To read our exclusively online On the Campus column, click here.

The 14-member Sensemayà Afrobeat All-Stars have introduced a new sound into Princeton’s music mix. (Photo: Frank Wojciechowski)

March 24, 2004: On the Campus

Coming together

By Sara Mayeux ’05

 

Imagine a loopy bass ostinato (that’s Wade Perrin ’04), and then, a few minutes later, a relentless drumbeat coming in over that (that would be Greg Marx ’07). Then an explosion of sound: trombones, trumpets, djembes (African drums) and a shekere (beaded gourd), claves, keyboard, and Aliza Kennerly ’04’s husky vocals, all combining to fill Frist’s Café Vivian with sound.

It’s a sound that Alex Toledano ’04 – the one playing that cherry-red electric guitar – describes as “James Brown in urban Lagos, Nigeria.” Technically, it could be called Afrobeat, a style of music with roots in West African Highlife and traditional Yoruba percussion rhythms, infused by American jazz and funk.

Music major Andy Friedman ’04, besides playing the claves, is the group’s primary composer and conductor. He borrows pieces from musicians such as Fela Kuti, an Afrobeat pioneer and Nigerian musician and political activist who died in 1997 after a long, charismatic, and controversial career; Antibalas, the Brooklyn-based band Kuti inspired; and Jorge Ben, a Brazilian funk/soul guitarist. Friedman arranges the group’s instrumentation, adding room for improvisation and original sequences.

But the sound is not exactly Afrobeat tout simple – it’s got no politically charged lyrics (just a lot of “yeah yeahs”), a little more funk, something of a Latin groove.
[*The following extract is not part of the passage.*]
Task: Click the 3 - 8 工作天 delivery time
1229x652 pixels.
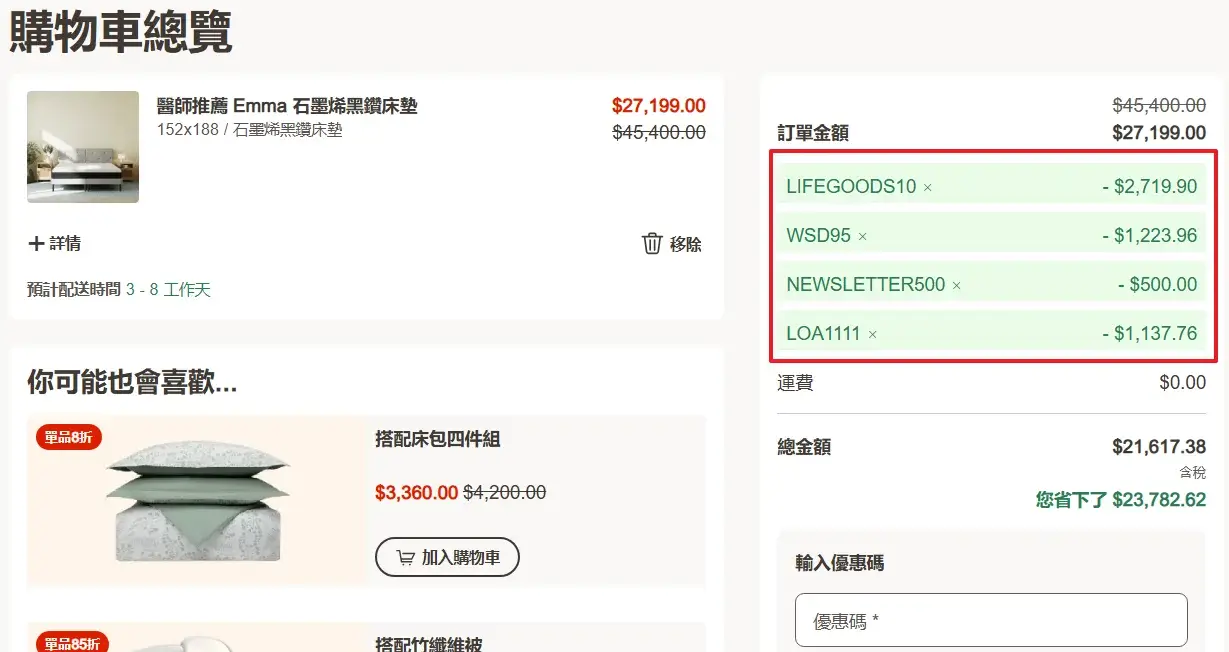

Whatever you call it, 30 seconds

into the latest performance by the Sensemayà Afrobeat All-Stars at Café Vivian, most of the several dozen students in attendance have jumped to their feet and started dancing in the open space created when the tables were pushed to the back.

Afrobeat is not music with which most Princeton students are familiar, but Toledano, Friedman, and Fernando Delgado ’04 – that’s him on tenor sax – have liked it for a few years. “Starting an Afrobeat band had been one of those thousand long-shot ideas that we’d throw around and never do anything about,” Toledano said. “Finally one night this year the three of us were hanging out and decided that we might as well go for it, without too much hope, though definitely with a lot of excitement.”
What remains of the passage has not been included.